PE0SAT · December 7, 2020, 1:24pm

There is a version field defined in SIDS, in the past we used this to solve exactly this issue. I don’t now if this is still the case?

pierros · December 7, 2020, 2:56pm

Just to add my two pointers in this already wide-open and ranging discussion:

Have a look at what we are going to be implementing as a unique satellite ID https://gitlab.com/librespacefoundation/satnogs/satnogs-db/-/issues/245#note_457191210
Keep in mind in your replies/discussion/proposals that satellite <> transmitter. We need a way to also discriminate transmitters (many satellites have multiple modes or even physically multiple transmitters). Right now we have UUIDs for transmitters in DB and I believe that this is the right way to approach it. @EA4GPZ I would like to see us moving fwd with capturing all info you also identified in the issue here together with @surligas so we can have one source of truth about it in one central place. (no need for satyaml I suppose then?)
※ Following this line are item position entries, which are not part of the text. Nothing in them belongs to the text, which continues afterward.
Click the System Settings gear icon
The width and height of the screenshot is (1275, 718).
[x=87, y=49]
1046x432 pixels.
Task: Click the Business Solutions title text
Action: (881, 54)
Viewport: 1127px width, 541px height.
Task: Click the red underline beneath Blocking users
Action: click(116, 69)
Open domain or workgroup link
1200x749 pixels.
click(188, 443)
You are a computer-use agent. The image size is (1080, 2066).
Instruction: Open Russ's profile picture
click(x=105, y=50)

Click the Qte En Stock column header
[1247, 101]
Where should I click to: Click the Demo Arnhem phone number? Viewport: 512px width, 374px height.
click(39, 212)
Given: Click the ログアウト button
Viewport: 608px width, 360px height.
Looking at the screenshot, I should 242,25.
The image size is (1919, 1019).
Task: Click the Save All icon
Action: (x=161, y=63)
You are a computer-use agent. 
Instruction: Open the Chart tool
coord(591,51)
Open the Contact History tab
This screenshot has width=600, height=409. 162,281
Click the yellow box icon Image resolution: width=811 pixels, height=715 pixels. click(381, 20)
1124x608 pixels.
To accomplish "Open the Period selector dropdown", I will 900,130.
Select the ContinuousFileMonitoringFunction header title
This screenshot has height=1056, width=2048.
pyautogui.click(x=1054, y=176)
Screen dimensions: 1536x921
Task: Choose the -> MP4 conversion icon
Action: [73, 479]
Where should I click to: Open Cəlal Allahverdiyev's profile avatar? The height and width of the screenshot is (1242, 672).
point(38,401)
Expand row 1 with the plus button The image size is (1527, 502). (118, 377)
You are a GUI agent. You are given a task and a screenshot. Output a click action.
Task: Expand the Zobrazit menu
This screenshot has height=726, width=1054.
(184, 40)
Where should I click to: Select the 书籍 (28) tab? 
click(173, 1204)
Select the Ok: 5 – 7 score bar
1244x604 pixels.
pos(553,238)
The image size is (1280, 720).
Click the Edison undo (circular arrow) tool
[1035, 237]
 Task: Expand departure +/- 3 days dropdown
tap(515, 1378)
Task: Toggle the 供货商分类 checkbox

dernasherbrezon · December 7, 2020, 3:02pm

There is no such field in SatNOGS API output:

{“norad_cat_id”:43466,“transmitter”:“”,“app_source”:“sids”,“schema”:“”,“decoded”:“”,“frame”:“0180A782005F5EE2500CFD0CD20CA92066001C0001004D000300420002019B019B003D0152011A0068000C000C000B000A00000000035F5EE250006E006EFF750EBCFF7B5F5EE25000030000000100020000034B006D0071A4C5043490B42A58”,“observer”:“YC5ABK-OI09kc”,“timestamp”:“2020-09-14T03:24:00Z”}

So even if receiver send it, it won’t be possible to rely on it in the analysis.

dernasherbrezon · December 7, 2020, 3:05pm

Does it mean they can send data using different protocols via different transmitters? I know about LRPT / HRPT protocols on single weather satellite, but I thought cubesats are much simpler.